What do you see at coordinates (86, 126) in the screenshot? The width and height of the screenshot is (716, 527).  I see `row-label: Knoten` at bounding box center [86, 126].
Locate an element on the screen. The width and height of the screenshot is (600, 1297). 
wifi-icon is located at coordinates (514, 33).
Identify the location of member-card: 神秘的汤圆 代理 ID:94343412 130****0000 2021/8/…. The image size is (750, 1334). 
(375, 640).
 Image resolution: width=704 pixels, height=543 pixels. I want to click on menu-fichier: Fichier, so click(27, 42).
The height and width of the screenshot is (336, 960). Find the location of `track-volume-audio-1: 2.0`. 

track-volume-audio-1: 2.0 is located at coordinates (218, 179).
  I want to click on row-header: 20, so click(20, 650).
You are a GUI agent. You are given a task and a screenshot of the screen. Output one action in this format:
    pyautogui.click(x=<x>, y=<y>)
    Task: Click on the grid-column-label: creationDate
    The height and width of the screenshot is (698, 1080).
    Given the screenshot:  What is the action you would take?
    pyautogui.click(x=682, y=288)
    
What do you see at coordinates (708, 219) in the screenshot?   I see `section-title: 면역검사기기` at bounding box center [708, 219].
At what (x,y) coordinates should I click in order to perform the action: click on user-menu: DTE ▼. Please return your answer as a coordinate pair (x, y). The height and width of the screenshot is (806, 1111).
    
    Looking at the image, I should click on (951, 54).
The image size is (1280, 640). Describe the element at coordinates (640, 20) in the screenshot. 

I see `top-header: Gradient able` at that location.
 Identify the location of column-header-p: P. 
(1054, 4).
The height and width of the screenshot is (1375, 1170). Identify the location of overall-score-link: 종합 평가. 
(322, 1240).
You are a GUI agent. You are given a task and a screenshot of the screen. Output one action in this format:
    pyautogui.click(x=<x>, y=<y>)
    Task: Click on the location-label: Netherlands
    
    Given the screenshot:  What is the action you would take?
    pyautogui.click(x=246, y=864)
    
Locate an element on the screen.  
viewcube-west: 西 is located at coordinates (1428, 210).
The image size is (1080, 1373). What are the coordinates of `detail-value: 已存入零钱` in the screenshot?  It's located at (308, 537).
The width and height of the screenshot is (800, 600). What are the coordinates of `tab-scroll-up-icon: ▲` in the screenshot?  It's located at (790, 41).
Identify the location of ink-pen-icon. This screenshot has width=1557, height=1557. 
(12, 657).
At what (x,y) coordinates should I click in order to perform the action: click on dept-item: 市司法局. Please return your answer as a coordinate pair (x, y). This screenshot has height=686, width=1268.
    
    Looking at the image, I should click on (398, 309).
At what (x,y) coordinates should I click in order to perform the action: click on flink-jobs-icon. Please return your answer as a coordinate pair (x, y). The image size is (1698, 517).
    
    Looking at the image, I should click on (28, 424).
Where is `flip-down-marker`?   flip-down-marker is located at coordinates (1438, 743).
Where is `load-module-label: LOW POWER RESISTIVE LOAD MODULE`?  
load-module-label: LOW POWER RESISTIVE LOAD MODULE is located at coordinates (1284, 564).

--- --- ---

→ **Problem**
Recast the records above, from their first line through the line containing "Image resolution: width=704", as a JSON list of strings with one string per line and blank lines omitted.

→ **Task solution**
[
  "What do you see at coordinates (86, 126) in the screenshot? The width and height of the screenshot is (716, 527).  I see `row-label: Knoten` at bounding box center [86, 126].",
  "Locate an element on the screen. The width and height of the screenshot is (600, 1297). ",
  "wifi-icon is located at coordinates (514, 33).",
  "Identify the location of member-card: 神秘的汤圆 代理 ID:94343412 130****0000 2021/8/…. The image size is (750, 1334). ",
  "(375, 640).",
  " Image resolution: width=704 pixels, height=543 pixels. I want to click on menu-fichier: Fichier, so click(27, 42)."
]